A schedule to the asset purchase agreement listed five existing claims against XLN, both those in litigation, including Appellant's cause of action, and those not yet in litigation. XLNT agreed to assume liability only for one claim not in litigation. Further, the agreement required XLN to refrain from competing with XLNT by engaging in any activity involving the Software or any similar product. Following the sale, XLNT's website, which Hamlin helped to create, identified XLNT as the successor company to XLN. Id., Finding of Fact No. 43.
Appellant filed a motion for summary judgment against XLN, which did not file a response. Indeed, on September 23, 2005, XLN's counsel was granted leave to withdraw from the case. Because of the non-response, the trial court granted Appellant's summary judgment motion against XLN in the amount of $114,105.

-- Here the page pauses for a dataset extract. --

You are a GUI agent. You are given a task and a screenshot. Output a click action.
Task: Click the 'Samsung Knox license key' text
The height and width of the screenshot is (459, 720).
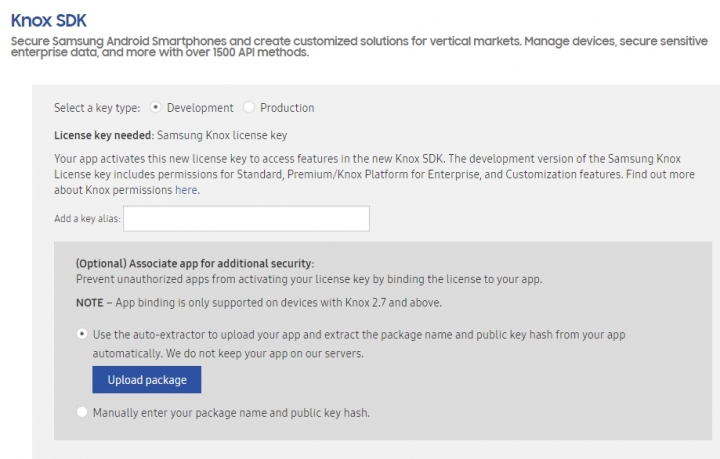click(x=222, y=135)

The case against XLNT and Montgomery then proceeded to a three-day bench trial. Following the trial's conclusion, the court entered a verdict for Appellant and against XLNT for $114,000, consistent with the court's extensive findings of fact and conclusions of law. More specifically, the trial court concluded that XLNT was liable to Appellant under the “ de facto merger” and “mere continuation” exceptions to the general rule of corporate non-liability following a purchase of assets, pursuant to the following rationale.
With respect to the...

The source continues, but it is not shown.